**** Recorded data

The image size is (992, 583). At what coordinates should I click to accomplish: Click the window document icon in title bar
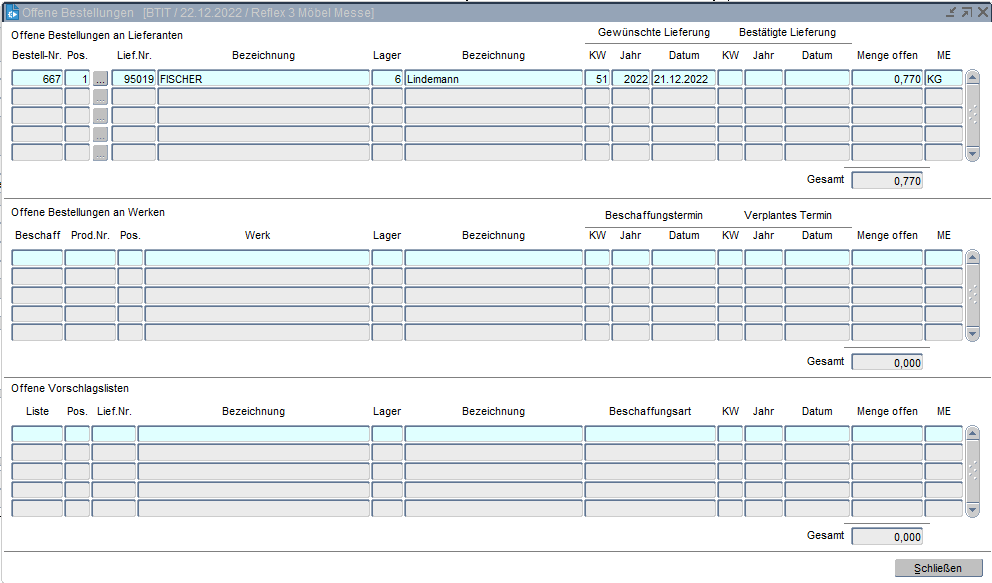[x=13, y=12]
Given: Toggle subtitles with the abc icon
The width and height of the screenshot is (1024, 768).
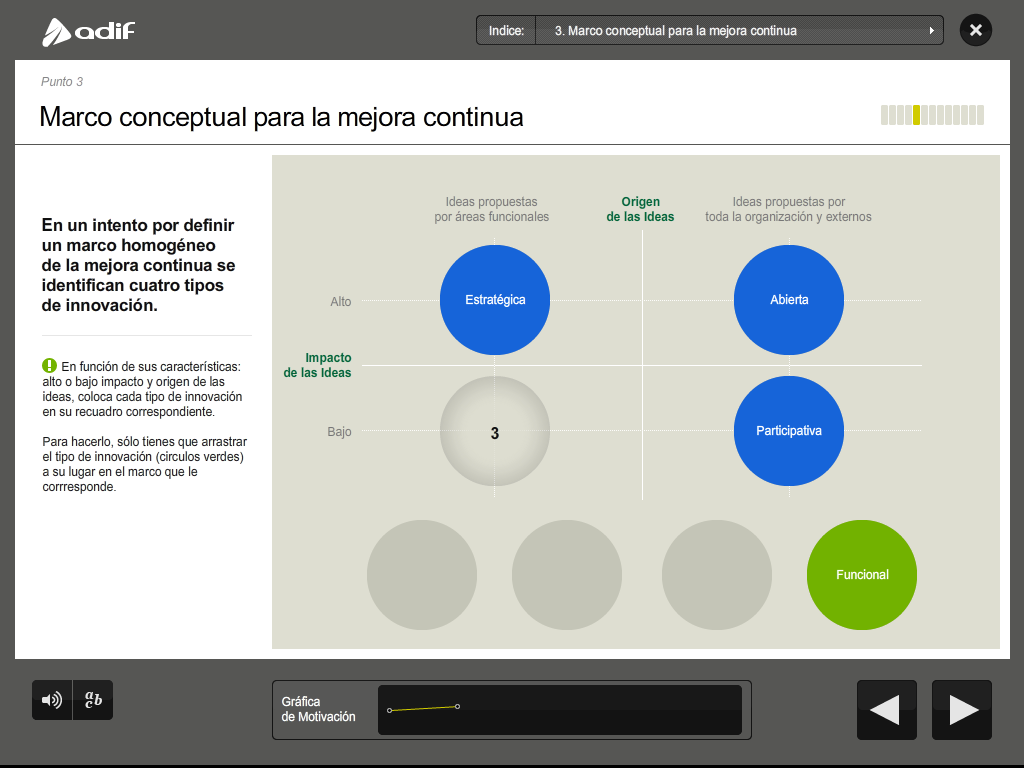Looking at the screenshot, I should pyautogui.click(x=93, y=700).
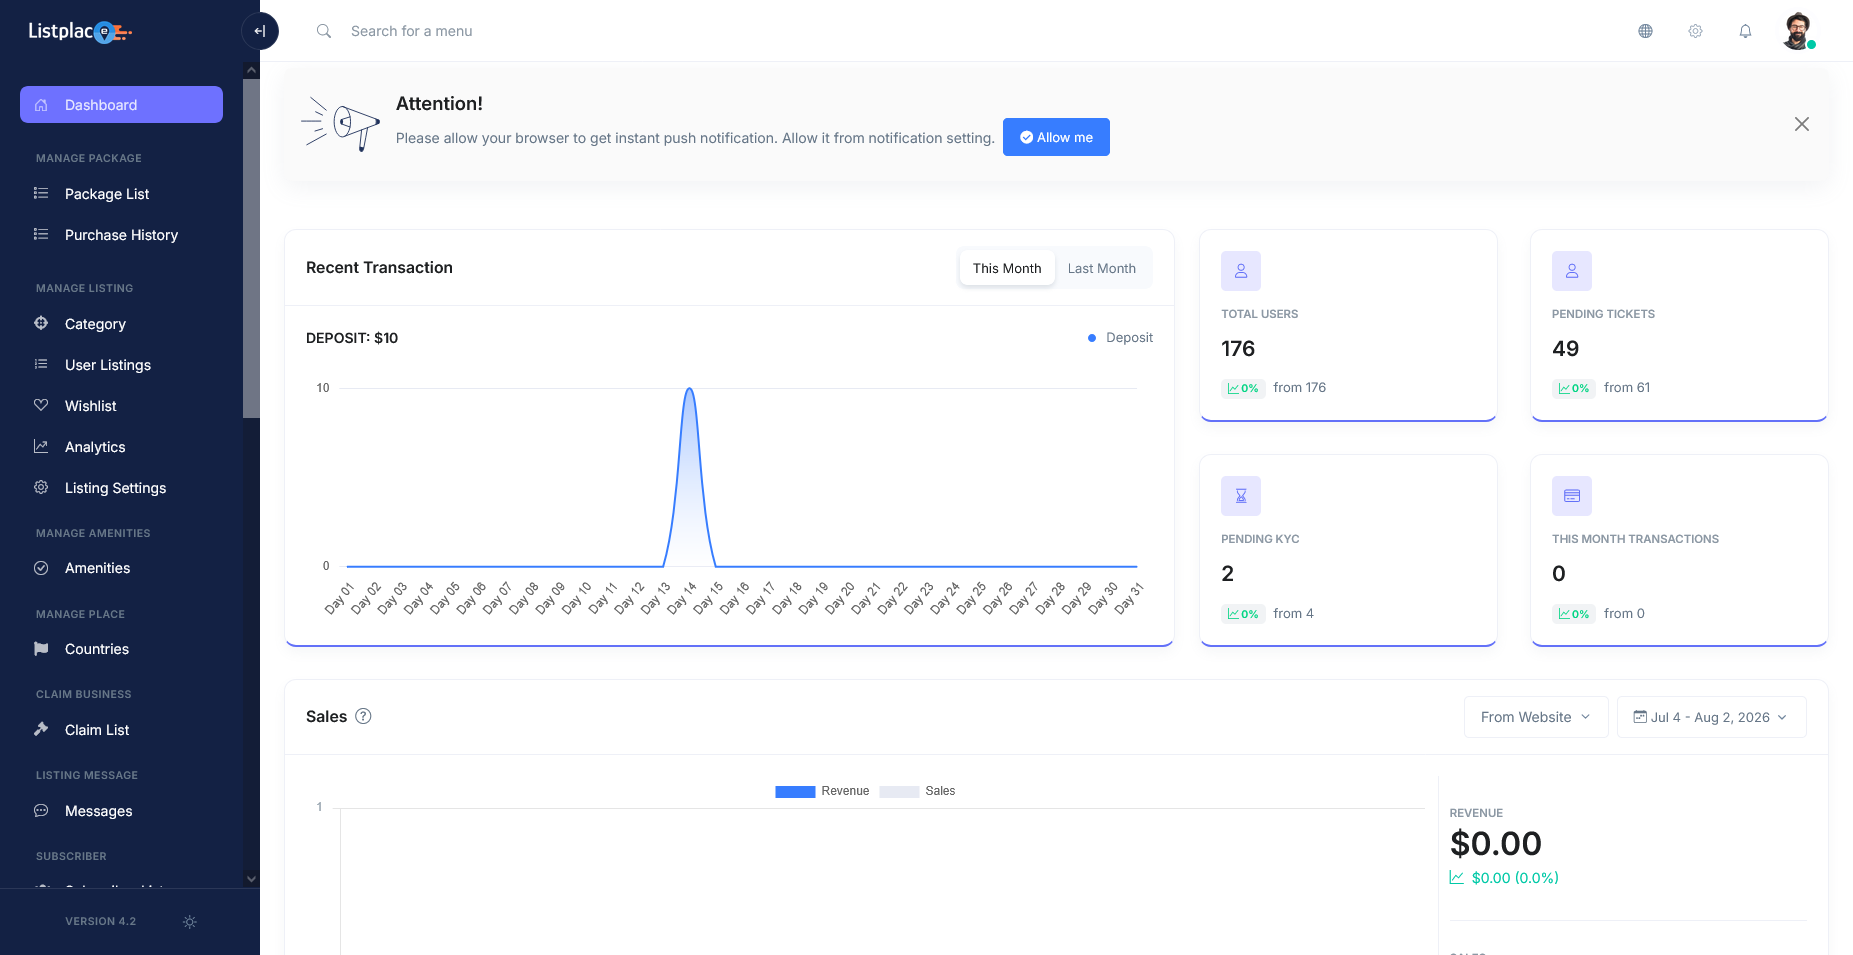Toggle the Revenue legend swatch
The width and height of the screenshot is (1853, 955).
click(x=795, y=791)
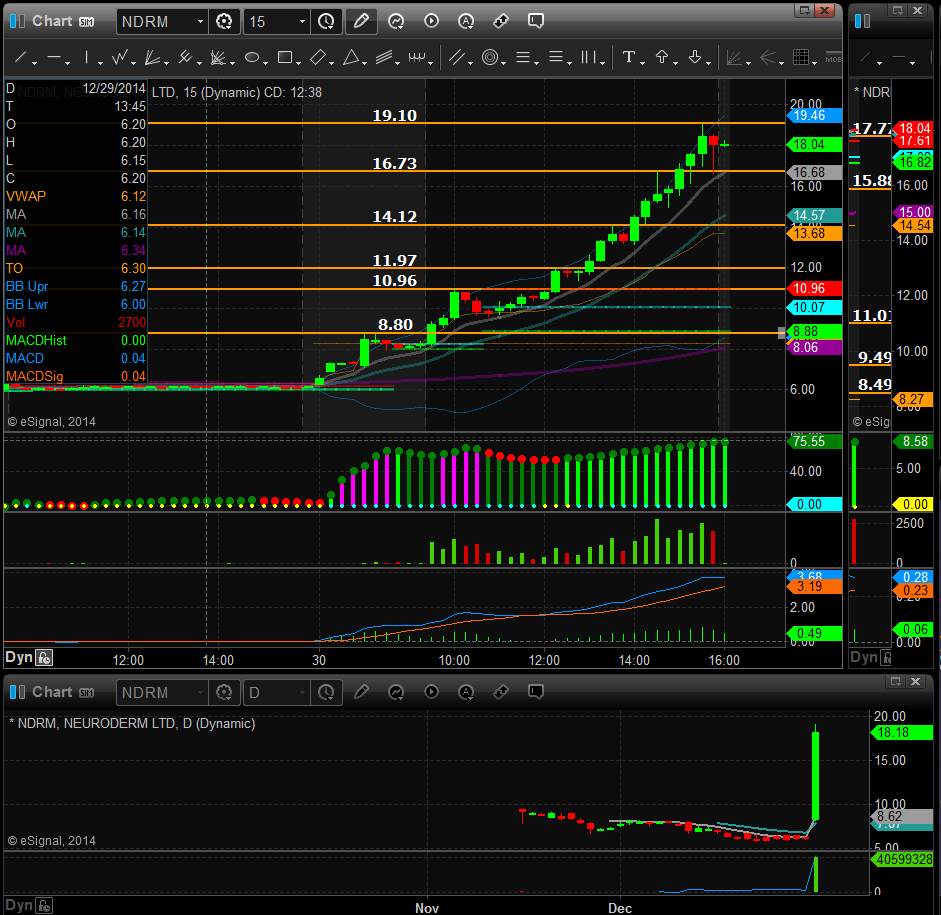Toggle the Dyn lock in the top chart

(x=44, y=657)
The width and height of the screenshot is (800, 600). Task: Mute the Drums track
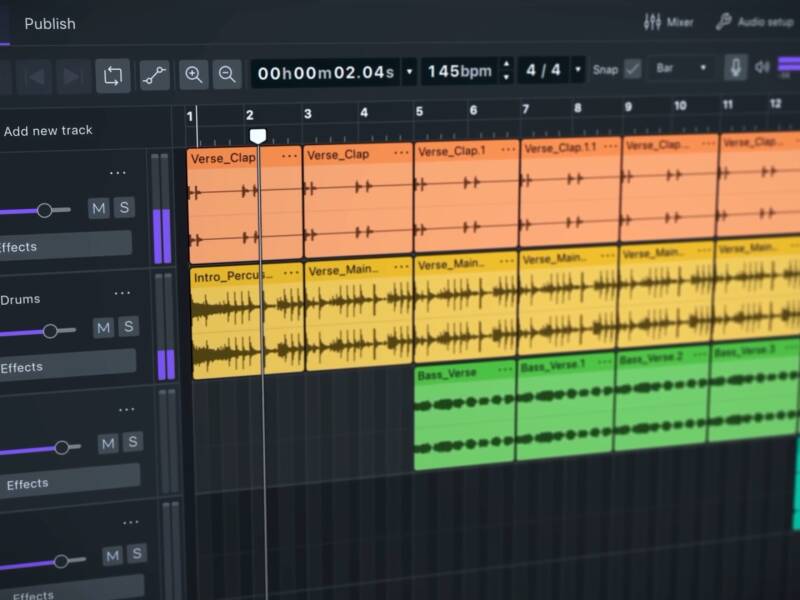click(x=104, y=327)
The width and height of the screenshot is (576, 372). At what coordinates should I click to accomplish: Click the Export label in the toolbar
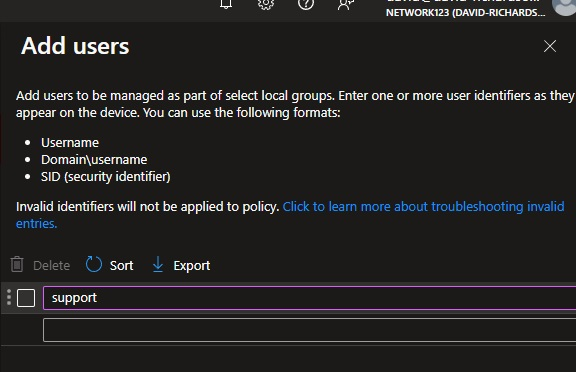click(192, 266)
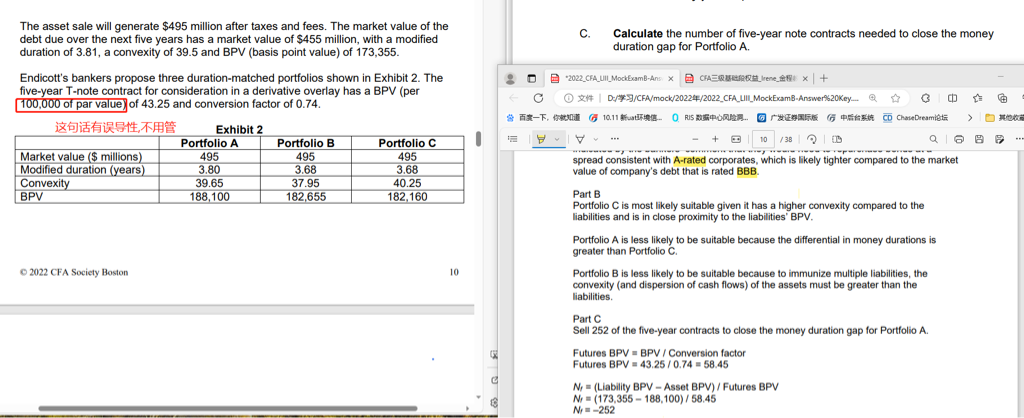Toggle fit to width view
Screen dimensions: 1024x418
coord(735,139)
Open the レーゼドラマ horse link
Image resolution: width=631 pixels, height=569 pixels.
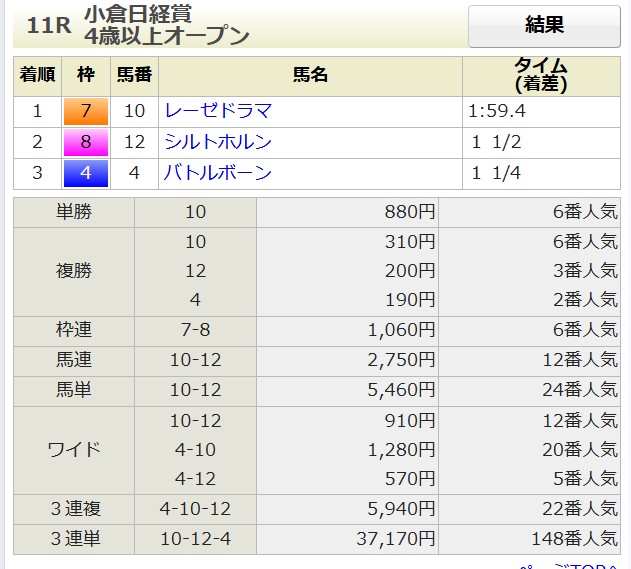[x=217, y=111]
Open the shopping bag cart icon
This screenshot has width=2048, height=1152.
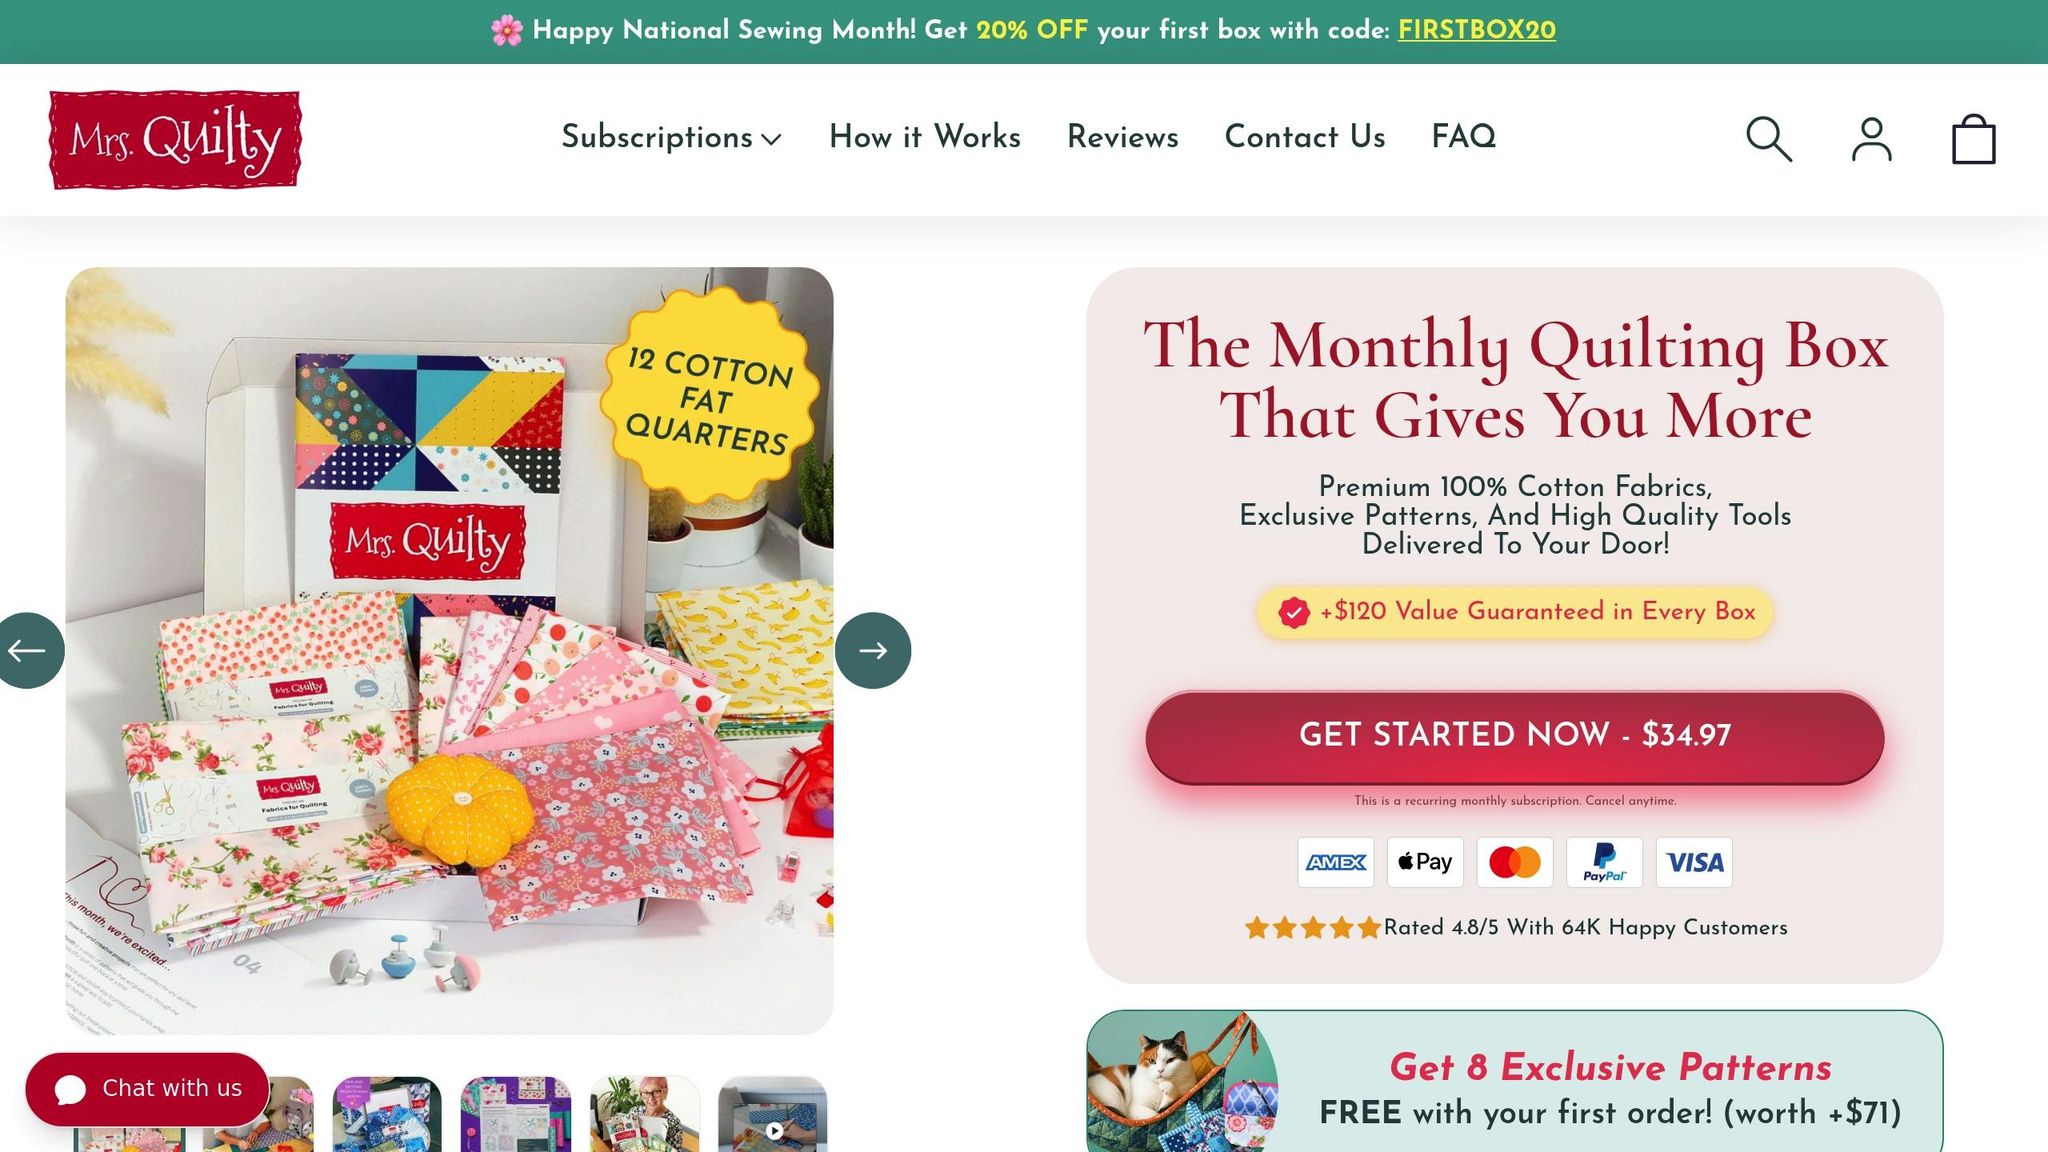click(1974, 139)
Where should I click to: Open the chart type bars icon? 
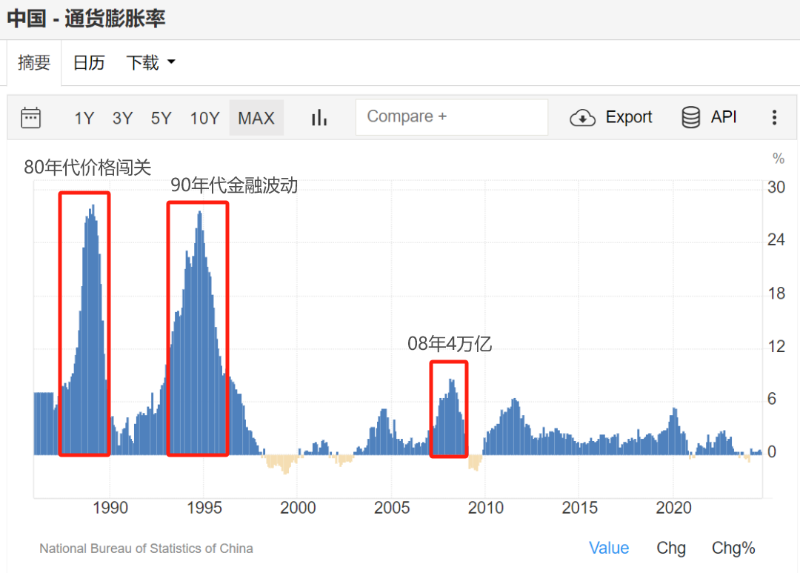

********

**What the exercise asks:** Take the lines from the one holding "Open the shopping bag cart icon" through the last line of the data above and copy them exactly, both ends included, omitting all pictures.

**Response below:**
Open the shopping bag cart icon
This screenshot has width=2048, height=1152.
click(1974, 139)
Where should I click to: Open the chart type bars icon? 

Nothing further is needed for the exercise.